Der Tipp: "The Last Panthers"
Es dauert nur ein paar Minuten, bis die ganze Stadt voller Polizei ist. Im letzten Moment gelingt der Diebesbande die Flucht aus der Bank, die sie brutal überfallen hat, um wertvolle Juwelen zu erbeuten. Eine gefährliche Verfolgungsjagd durch Marseille beginnt – und schon ist man als Zuschauer mittendrin in dieser Geschichte aus der der europäischen Unterwelt, von der "The Last Panthers" erzählt.
Blitzschnell geht es in der Sky-Koproduktion von Frankreich über London nach Belgrad. Während die Diebesbande mit ihrem skrupellosen Anführer Milan (Foto unten) zunächst in Ungarn vergeblich versucht, die Juwelen zu Bargeld zu machen, lässt Versicherungsdetektivin Naomi nichts unversucht, um sie wiederzukriegen – auch mit fragwürdigen Mitteln. In Marseille verheddert sich Polizist Khalil bei seinen Ermittlungen zum Überfall derweil in der eigenen Vergangenheit.
Wer Bildsprache und Erzählweise amerikanischer Serien gewöhnt ist, wird mit "The Last Panthers" zunächst fremdeln – und dann umso faszinierter davon sein.

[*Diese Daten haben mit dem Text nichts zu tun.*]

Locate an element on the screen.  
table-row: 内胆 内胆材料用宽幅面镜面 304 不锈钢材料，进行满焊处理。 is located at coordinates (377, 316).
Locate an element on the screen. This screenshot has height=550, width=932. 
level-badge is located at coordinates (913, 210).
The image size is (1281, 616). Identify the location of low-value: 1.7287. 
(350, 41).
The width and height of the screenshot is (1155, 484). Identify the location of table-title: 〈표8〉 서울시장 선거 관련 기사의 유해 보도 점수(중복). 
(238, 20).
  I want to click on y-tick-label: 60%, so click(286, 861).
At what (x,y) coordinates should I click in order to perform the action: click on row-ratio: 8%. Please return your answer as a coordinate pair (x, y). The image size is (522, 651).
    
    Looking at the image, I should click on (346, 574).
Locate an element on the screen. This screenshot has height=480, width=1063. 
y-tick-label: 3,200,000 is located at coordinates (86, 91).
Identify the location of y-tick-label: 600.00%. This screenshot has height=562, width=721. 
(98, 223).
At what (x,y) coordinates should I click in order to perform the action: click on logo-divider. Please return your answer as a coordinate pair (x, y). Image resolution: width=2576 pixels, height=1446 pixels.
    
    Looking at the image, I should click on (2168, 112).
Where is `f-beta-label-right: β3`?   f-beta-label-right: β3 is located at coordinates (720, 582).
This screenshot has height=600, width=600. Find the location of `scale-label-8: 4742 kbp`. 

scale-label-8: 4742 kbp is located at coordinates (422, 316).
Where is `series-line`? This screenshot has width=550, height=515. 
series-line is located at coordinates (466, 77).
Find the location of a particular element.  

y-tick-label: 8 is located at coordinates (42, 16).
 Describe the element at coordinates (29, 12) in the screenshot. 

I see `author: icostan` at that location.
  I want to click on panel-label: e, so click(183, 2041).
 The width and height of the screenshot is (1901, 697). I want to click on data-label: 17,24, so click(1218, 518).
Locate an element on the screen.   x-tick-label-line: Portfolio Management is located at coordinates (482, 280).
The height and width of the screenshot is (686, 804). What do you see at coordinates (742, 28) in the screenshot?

Weil sich die Serie mit ihrer Geschichte aus einem düsteren, unbekannten Europa von dem abhebt, was wir sonst zu sehen gewohnt sind.
Ich kann nur empfehlen, statt der deutsch synchronisierten Version das Original anzusehen, in dem die Erzählung nicht nur von Stadt zu Stadt springt – sondern auch vom Englischen ins Französische und Serbische (mit Untertiteln), was die Serie umso authentischer macht. Vier Folgen sind bereits abrufbar, neue stehen jeweils nach der linearen Ausstrahlung am Donnerstagabend zur Verfügung.